# Webscraping dynamic page content

### My husband mentioned needing to get information from ASQ (American Society for Quality) about newly certified members. ASQ's site provides some search options, but not as specific as he needed, and he would've needed to copy/paste dozens of pages of search results into a spreadsheet in order to further filter responses. I offered to find a webscraping option for him. My thanks to Damien Martin and this helpful post: https://kiwidamien.github.io/using-api-calls-via-the-network-panel.html for instructions about determining the correct url to access search results.

### Takeaways from this:

## 1. In previous projects, I had struggled with how to webscrape pages that required user input (search fields, buttons, etc.). This gave me a great opportunity to learn something new and use it in a way that helped save time and effort and decrease manual input.  

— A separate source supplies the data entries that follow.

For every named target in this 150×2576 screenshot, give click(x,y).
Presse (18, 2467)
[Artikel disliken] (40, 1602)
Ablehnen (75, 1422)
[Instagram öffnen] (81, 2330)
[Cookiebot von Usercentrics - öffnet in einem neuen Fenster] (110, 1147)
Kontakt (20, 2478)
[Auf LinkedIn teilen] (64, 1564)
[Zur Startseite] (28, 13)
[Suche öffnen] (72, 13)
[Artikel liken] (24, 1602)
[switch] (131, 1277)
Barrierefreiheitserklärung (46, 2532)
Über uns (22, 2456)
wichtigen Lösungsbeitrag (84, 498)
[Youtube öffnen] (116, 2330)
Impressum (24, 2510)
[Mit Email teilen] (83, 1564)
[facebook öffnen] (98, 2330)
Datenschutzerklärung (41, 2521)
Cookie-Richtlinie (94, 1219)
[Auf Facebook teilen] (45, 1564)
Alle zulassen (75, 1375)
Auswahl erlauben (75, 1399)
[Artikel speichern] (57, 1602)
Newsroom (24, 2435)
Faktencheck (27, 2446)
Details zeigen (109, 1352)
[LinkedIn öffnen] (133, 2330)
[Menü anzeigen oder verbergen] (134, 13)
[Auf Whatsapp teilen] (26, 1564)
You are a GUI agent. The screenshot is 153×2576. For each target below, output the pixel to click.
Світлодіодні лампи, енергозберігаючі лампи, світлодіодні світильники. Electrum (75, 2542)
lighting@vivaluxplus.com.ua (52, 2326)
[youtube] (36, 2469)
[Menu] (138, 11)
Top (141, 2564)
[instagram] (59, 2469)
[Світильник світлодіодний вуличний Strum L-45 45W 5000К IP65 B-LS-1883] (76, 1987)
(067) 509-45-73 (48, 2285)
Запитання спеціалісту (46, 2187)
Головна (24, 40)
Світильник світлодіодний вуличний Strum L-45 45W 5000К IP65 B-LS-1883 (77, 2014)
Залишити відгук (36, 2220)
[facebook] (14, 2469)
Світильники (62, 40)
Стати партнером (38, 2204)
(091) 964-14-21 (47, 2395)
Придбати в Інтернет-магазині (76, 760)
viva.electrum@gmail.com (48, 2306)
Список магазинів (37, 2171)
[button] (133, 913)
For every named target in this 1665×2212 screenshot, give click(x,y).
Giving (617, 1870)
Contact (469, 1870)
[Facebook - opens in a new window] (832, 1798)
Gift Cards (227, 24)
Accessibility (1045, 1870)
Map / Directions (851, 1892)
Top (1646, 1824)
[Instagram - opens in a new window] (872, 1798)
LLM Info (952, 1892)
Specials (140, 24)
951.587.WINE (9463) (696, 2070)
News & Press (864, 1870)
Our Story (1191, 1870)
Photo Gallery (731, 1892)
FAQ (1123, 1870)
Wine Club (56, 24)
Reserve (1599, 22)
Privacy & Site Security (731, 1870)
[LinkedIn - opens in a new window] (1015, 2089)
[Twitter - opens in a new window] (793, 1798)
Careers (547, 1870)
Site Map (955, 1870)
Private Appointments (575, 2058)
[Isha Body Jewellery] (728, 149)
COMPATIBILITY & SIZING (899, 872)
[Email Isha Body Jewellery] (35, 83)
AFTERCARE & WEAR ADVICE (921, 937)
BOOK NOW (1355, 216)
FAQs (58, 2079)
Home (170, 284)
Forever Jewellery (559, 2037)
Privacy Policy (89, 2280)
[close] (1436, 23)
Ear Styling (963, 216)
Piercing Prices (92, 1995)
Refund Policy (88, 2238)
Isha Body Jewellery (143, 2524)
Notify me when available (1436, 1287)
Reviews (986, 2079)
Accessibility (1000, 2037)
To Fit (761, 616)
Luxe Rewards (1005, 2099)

## 2.  Ultimately, I found similar functionality through Excel, which is more widely used by my husband's team, and thus easier for them to incorporate, so this process won't be implemented for now. 

## 3. There will often be multiple options for achieving results. Determining which one best fits a team's skills and needs is a critical step.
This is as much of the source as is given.